## Record excerpts
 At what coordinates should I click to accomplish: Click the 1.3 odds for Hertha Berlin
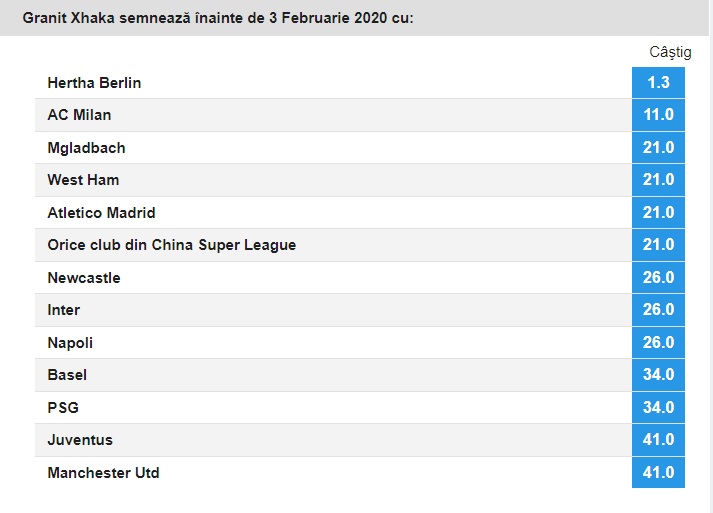(658, 83)
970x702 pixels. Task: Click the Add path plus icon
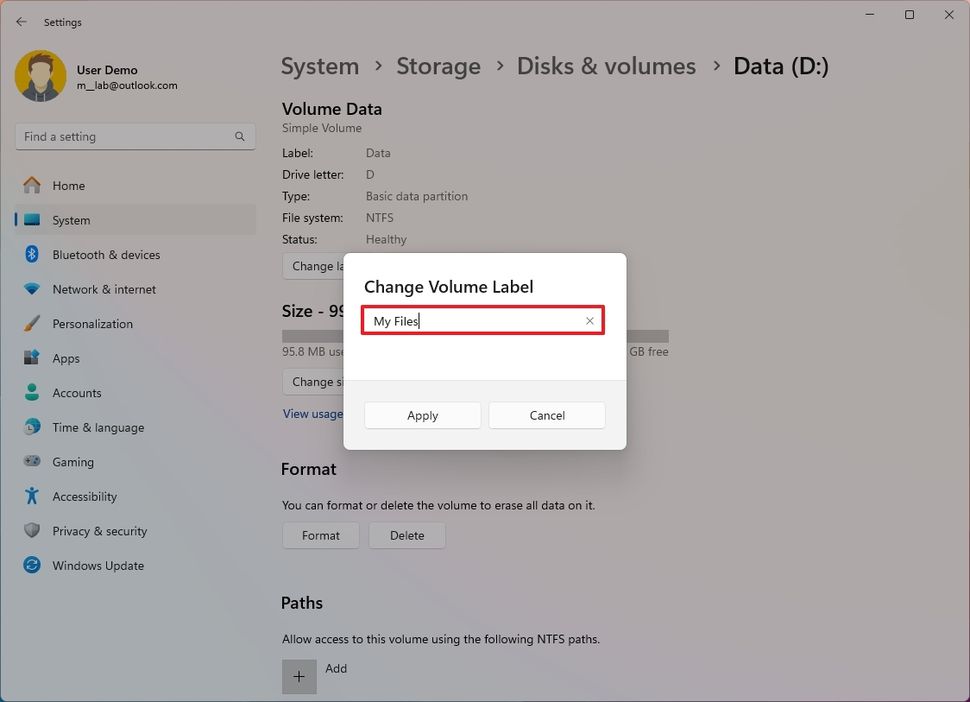click(299, 677)
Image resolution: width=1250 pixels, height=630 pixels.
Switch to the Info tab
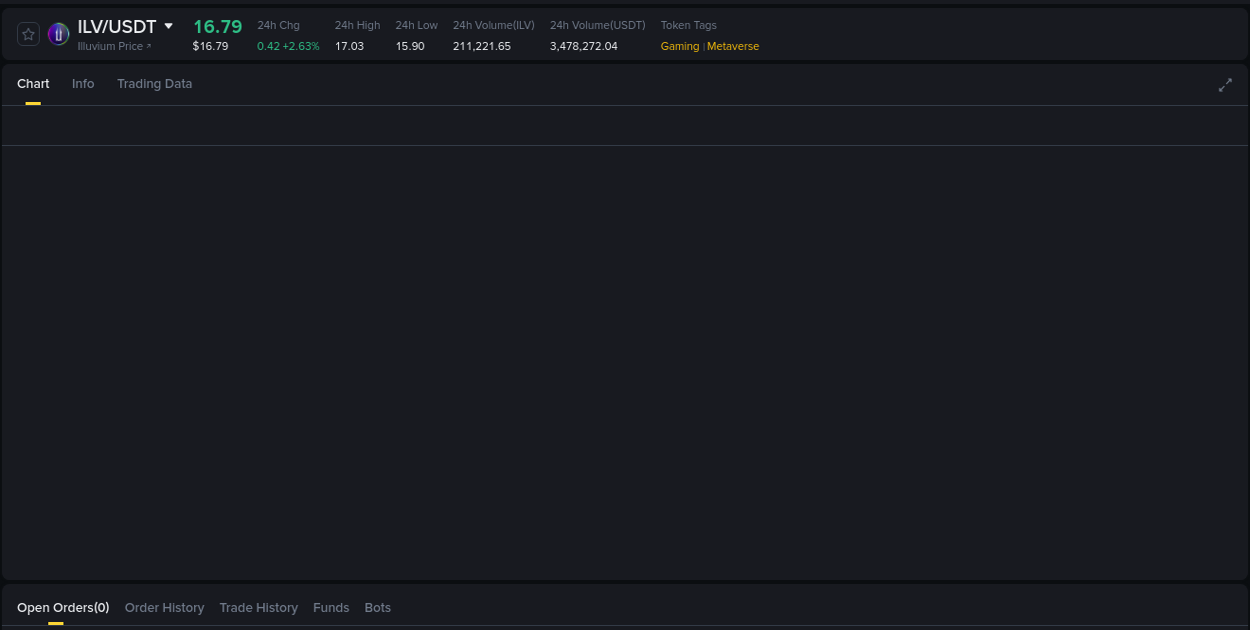(x=83, y=84)
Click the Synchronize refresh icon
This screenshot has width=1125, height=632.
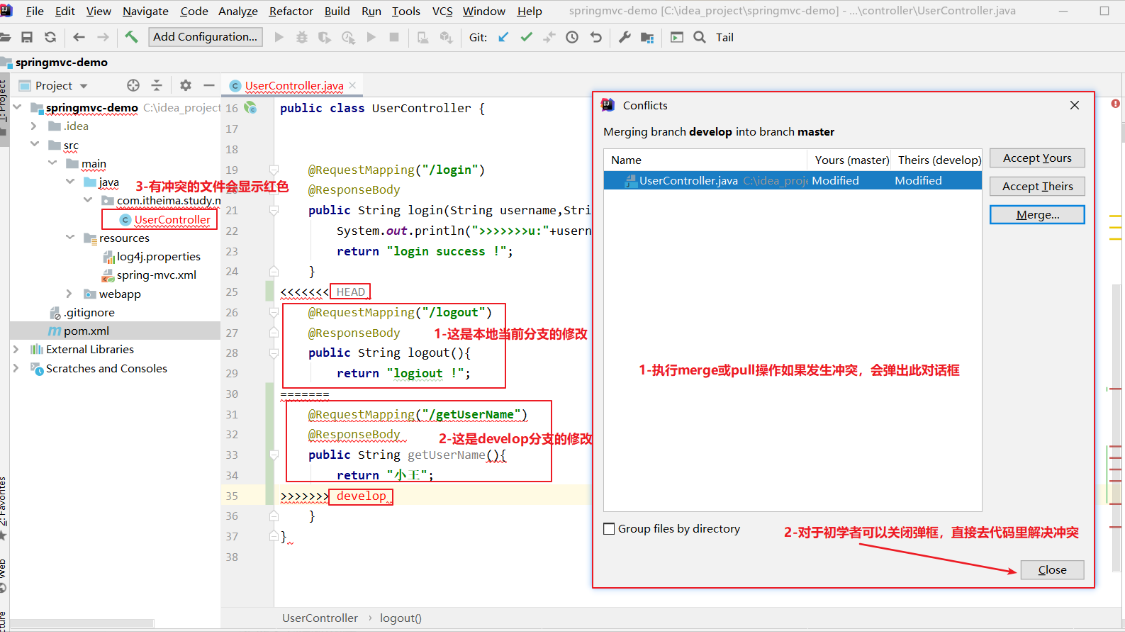coord(50,37)
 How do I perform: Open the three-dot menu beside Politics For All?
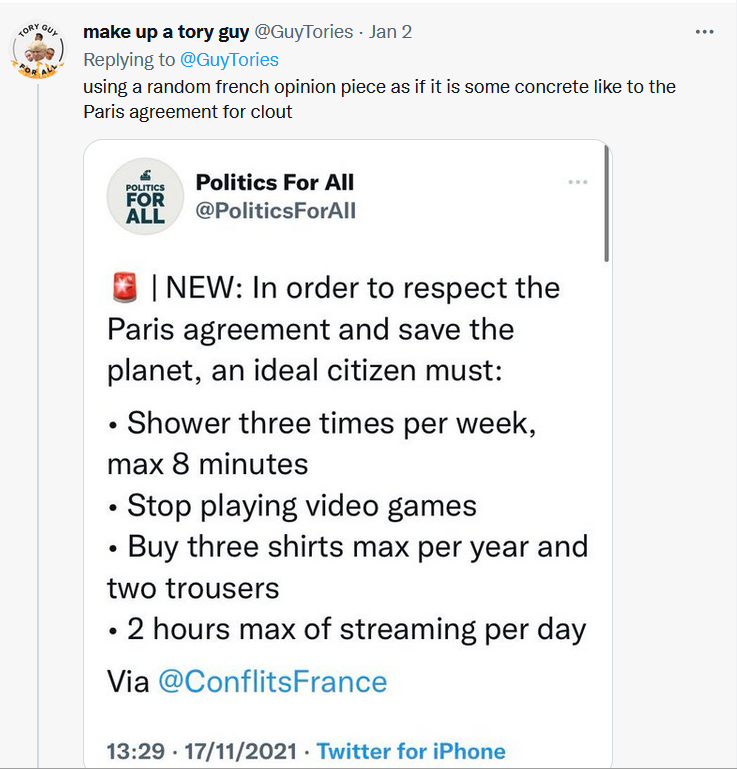[x=578, y=182]
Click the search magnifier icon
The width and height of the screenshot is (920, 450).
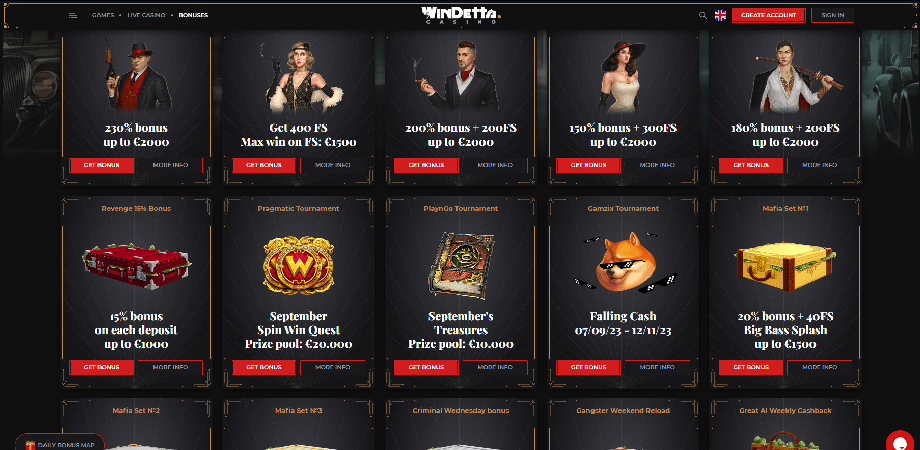[x=702, y=15]
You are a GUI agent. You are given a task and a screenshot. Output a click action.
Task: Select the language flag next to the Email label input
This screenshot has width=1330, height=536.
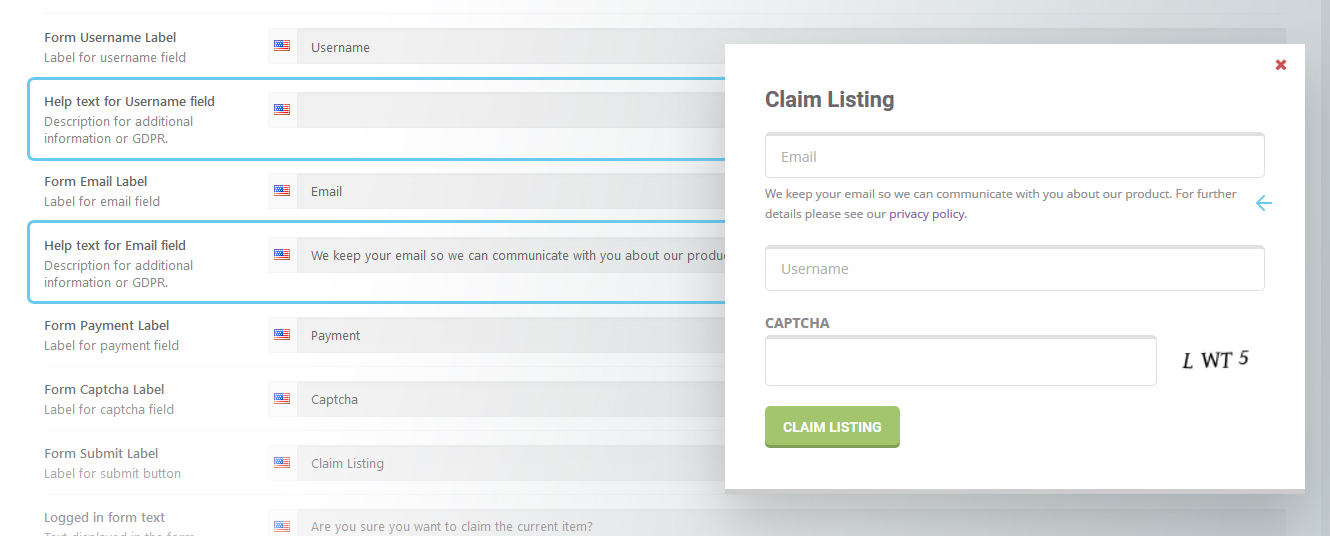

## Task prompt
From the line that contains "Task: Select the" down to the last line of the entries above, copy every line exactly and leave out the pictures.

## Task solution
Task: Select the language flag next to the Email label input
This screenshot has width=1330, height=536.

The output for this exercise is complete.